Clinical application of next-generation sequencing in early screening of neonatal diseases.
10.7499/j.issn.1008-8830.2409107
- Author:
Li-Hong JIANG
1
;
Ben-Qing WU
1
;
Zheng-Yan ZHAO
Author Information
1. Department of Pediatrics, Shenzhen Guangming District People's Hospital, Shenzhen, Guangdong 518000, China.
- Publication Type:Journal Article
- Keywords:
Genetic screening;
Inherited metabolic disorder;
Neonatal screening;
Neonate;
Tandem mass spectrometry
- MeSH:
Humans;
Infant, Newborn;
High-Throughput Nucleotide Sequencing/methods*;
Neonatal Screening/methods*;
Tandem Mass Spectrometry;
Prospective Studies;
Female;
Male;
Infant, Newborn, Diseases/diagnosis*;
Genetic Testing
- From:
Chinese Journal of Contemporary Pediatrics
2025;27(4):432-437
- CountryChina
- Language:Chinese
-
Abstract:
OBJECTIVES:To evaluate the clinical value of next-generation sequencing (NGS) in neonatal disease screening, particularly its advantages when combined with tandem mass spectrometry (MS/MS).
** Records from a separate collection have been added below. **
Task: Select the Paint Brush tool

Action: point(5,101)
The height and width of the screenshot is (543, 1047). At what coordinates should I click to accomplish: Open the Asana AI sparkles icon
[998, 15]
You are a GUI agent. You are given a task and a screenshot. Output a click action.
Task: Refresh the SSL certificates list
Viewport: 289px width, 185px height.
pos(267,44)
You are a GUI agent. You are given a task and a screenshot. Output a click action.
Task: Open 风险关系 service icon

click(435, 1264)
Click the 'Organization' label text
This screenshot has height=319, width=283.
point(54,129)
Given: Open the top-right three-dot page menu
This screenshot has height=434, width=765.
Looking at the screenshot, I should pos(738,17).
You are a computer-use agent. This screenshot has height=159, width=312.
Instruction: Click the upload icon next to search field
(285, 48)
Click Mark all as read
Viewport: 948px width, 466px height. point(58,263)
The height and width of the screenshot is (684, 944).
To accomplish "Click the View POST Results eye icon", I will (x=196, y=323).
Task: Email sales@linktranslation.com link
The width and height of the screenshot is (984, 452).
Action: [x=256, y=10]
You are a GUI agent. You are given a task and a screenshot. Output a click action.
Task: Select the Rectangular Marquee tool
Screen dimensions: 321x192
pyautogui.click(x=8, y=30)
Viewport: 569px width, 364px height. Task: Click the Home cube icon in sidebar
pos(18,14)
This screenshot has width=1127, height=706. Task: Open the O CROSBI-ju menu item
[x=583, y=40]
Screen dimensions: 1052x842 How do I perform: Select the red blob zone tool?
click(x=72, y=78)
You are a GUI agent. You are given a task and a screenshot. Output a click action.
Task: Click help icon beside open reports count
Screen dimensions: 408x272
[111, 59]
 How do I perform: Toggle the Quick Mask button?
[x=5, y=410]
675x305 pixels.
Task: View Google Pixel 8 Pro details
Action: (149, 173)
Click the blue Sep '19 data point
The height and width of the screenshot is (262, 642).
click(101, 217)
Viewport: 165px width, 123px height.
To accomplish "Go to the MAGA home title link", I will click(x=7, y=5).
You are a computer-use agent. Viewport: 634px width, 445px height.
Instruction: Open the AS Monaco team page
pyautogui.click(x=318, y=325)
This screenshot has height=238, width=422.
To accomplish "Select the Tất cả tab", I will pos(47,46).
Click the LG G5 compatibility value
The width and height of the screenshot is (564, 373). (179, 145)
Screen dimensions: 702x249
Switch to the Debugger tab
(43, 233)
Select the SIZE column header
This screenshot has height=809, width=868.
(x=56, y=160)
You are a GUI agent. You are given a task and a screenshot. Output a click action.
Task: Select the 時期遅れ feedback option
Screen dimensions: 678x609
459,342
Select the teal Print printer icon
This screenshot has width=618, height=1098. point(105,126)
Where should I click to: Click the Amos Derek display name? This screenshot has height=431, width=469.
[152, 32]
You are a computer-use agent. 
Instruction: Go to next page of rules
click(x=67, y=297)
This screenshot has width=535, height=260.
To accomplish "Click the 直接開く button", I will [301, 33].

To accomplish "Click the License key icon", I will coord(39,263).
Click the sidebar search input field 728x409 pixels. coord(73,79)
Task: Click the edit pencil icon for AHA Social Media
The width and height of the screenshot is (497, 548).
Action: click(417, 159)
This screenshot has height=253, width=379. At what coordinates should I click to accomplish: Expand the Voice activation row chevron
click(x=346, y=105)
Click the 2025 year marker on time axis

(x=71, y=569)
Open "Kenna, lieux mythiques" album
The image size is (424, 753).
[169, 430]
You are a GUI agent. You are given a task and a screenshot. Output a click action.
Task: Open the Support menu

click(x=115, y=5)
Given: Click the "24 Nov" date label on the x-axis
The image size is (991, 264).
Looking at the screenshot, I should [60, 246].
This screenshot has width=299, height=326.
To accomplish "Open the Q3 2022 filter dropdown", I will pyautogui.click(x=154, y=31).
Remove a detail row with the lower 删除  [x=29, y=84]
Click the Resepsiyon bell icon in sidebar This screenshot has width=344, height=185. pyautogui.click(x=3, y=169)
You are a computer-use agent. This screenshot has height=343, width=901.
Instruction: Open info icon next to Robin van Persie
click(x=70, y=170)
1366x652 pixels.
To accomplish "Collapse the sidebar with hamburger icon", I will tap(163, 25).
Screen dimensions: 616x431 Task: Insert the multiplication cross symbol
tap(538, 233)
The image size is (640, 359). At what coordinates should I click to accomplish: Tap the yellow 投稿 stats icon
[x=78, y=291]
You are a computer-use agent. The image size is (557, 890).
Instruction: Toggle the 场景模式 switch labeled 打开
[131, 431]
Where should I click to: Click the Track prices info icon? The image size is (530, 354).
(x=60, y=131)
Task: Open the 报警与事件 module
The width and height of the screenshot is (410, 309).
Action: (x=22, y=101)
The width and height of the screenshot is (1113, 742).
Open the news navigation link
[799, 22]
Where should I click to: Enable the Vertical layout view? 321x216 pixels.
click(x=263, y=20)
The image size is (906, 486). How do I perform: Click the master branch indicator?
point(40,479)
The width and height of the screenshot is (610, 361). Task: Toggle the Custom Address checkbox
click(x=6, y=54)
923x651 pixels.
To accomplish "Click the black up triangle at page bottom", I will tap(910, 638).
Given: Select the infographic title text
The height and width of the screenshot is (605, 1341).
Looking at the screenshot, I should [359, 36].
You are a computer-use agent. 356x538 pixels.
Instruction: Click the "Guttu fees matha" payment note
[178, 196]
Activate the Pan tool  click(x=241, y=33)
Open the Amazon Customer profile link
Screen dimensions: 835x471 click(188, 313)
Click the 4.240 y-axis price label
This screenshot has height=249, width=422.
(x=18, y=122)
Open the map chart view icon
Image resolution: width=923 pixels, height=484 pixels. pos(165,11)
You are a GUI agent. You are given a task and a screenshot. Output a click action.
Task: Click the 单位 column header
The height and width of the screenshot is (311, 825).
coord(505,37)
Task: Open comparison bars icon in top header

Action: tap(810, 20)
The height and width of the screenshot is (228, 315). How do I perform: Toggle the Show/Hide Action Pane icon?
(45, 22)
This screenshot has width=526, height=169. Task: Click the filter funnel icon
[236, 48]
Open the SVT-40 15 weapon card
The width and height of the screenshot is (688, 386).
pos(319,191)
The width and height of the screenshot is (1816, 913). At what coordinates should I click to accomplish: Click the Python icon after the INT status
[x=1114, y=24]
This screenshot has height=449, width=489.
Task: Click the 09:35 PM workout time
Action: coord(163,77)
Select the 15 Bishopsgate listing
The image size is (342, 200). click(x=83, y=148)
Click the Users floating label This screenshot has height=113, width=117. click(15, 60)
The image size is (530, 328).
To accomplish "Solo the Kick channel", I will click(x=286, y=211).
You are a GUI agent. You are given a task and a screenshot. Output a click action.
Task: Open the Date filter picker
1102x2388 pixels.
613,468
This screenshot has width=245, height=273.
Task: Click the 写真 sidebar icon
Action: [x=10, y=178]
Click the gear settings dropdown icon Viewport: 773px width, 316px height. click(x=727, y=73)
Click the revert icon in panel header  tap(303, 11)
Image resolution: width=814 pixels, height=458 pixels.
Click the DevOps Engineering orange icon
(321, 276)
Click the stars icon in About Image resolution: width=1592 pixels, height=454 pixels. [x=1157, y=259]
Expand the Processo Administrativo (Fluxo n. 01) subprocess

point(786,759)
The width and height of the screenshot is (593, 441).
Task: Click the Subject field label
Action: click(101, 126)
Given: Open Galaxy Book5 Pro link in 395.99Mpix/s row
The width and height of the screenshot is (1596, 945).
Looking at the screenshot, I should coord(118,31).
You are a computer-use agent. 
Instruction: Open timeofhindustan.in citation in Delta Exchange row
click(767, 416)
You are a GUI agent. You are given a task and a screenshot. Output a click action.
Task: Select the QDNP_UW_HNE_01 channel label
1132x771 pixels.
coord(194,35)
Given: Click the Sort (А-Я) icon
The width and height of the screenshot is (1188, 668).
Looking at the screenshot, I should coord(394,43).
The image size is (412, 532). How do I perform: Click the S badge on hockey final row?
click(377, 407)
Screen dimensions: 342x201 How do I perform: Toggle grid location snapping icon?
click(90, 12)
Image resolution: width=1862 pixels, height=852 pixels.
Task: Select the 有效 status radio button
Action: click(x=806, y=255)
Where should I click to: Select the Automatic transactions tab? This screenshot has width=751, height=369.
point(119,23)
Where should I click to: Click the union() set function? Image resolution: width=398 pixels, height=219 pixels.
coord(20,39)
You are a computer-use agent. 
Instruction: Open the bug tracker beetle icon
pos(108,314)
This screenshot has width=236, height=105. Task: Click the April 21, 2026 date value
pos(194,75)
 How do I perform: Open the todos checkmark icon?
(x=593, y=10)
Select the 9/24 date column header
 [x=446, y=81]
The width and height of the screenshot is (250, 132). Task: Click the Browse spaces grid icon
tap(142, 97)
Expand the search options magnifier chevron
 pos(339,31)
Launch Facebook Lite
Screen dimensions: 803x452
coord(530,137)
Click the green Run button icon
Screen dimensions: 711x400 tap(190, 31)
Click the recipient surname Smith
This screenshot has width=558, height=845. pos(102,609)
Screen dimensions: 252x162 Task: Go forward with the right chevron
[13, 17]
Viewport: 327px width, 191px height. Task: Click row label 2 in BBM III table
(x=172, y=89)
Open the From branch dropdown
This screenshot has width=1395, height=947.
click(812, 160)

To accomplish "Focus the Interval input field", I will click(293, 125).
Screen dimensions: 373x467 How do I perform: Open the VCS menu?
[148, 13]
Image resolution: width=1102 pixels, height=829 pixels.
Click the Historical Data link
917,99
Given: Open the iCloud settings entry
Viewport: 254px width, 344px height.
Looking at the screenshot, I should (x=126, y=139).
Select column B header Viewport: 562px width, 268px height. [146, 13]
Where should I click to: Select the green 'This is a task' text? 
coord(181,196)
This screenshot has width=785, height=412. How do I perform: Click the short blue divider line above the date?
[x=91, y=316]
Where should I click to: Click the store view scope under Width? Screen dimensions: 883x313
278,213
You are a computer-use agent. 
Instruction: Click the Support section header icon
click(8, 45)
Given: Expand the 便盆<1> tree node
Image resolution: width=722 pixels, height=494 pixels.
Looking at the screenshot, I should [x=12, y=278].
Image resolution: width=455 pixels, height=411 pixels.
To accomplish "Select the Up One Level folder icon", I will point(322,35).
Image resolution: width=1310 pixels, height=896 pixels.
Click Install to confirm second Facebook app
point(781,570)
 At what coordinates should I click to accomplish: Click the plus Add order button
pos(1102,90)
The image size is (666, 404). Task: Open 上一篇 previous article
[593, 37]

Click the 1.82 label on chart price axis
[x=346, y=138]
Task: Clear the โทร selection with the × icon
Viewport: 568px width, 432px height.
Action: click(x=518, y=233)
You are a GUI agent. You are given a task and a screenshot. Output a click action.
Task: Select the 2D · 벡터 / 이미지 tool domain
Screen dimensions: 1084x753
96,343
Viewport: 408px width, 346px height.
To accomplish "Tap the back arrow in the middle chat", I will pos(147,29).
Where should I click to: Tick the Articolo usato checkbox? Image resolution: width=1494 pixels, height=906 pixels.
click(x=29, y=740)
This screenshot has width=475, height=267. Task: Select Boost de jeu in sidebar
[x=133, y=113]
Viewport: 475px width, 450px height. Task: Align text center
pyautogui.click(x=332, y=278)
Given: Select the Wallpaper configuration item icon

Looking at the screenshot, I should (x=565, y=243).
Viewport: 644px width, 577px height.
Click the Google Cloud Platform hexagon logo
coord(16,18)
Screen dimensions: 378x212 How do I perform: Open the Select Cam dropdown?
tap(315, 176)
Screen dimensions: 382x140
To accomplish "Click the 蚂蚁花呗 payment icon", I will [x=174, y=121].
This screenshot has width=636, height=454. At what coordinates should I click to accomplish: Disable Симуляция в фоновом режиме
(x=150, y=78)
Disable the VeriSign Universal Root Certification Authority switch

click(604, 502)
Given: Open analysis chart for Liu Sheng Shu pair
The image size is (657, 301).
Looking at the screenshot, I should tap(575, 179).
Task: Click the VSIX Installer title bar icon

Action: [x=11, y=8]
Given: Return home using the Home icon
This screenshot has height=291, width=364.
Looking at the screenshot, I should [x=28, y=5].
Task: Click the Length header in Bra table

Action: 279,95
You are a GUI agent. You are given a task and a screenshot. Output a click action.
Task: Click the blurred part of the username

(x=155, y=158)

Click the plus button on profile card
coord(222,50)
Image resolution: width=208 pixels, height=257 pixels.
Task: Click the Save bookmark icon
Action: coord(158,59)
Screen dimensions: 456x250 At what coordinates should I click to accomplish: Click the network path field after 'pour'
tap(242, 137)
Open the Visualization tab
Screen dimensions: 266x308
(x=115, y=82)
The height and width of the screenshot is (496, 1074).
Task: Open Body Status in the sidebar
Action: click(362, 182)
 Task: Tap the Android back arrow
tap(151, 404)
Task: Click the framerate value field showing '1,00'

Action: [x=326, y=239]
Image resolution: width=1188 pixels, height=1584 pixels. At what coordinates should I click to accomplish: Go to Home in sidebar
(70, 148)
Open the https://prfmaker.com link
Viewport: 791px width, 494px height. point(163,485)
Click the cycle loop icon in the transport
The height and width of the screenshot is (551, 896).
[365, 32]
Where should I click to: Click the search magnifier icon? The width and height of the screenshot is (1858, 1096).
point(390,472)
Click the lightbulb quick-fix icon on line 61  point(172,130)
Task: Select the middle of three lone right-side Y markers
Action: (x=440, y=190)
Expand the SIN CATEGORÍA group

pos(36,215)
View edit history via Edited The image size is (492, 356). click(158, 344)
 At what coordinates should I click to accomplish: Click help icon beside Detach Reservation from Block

METHODS:A prospective study was conducted involving blood samples from 1 999 neonates born at the Shenzhen Guangming District People's Hospital, between May and August 2021. All samples were initially screened using MS/MS and fluorescence immunoassay, followed by NGS to detect high-frequency variation sites in 135 related pathogenic genes. Suspected positive variants were validated using Sanger sequencing or multiplex ligation-dependent probe amplification in family studies.
RESULTS:No confirmed positive cases were found in the MS/MS analysis of the 1 999 neonates. Genetic screening identified 58 positive cases (2.90%), 732 carriers of pathogenic genes (36.62%), and 1 209 negative cases (60.48%). One case of neonatal intrahepatic cholestasis was diagnosed (0.05%, 1/1 999). Fluorescence immunoassay identified 39 cases of glucose-6-phosphate dehydrogenase (G6PD) deficiency (1.95%, 39/1 999), while genetic screening identified 43 cases of G6PD deficiency (2.15%, 43/1 999). The fluorescence immunoassay also detected 6 cases of hyperthyrotropinemia (0.30%, 6/1 999), all of whom carried DUOX2 gene variants. The top ten pathogenic gene carrier rates were G6PD (12.8%), DUOX2 (8.7%), HBB (8.2%), ATP7B (6.6%), GJB2 (5.7%), SLC26A4 (5.6%), PAH (5.6%), ACADSB (4.6%), SLC25A13 (4.2%), and SLC22A5 (4.1%).
CONCLUSIONS:NGS can serve as an effective complement to MS/MS, significantly improving the detection rate of inherited metabolic disorders in neonates. When combined with family validation, it enables precise diagnosis, particularly demonstrating complementary advantages in screening for monogenic diseases such as G6PD deficiency.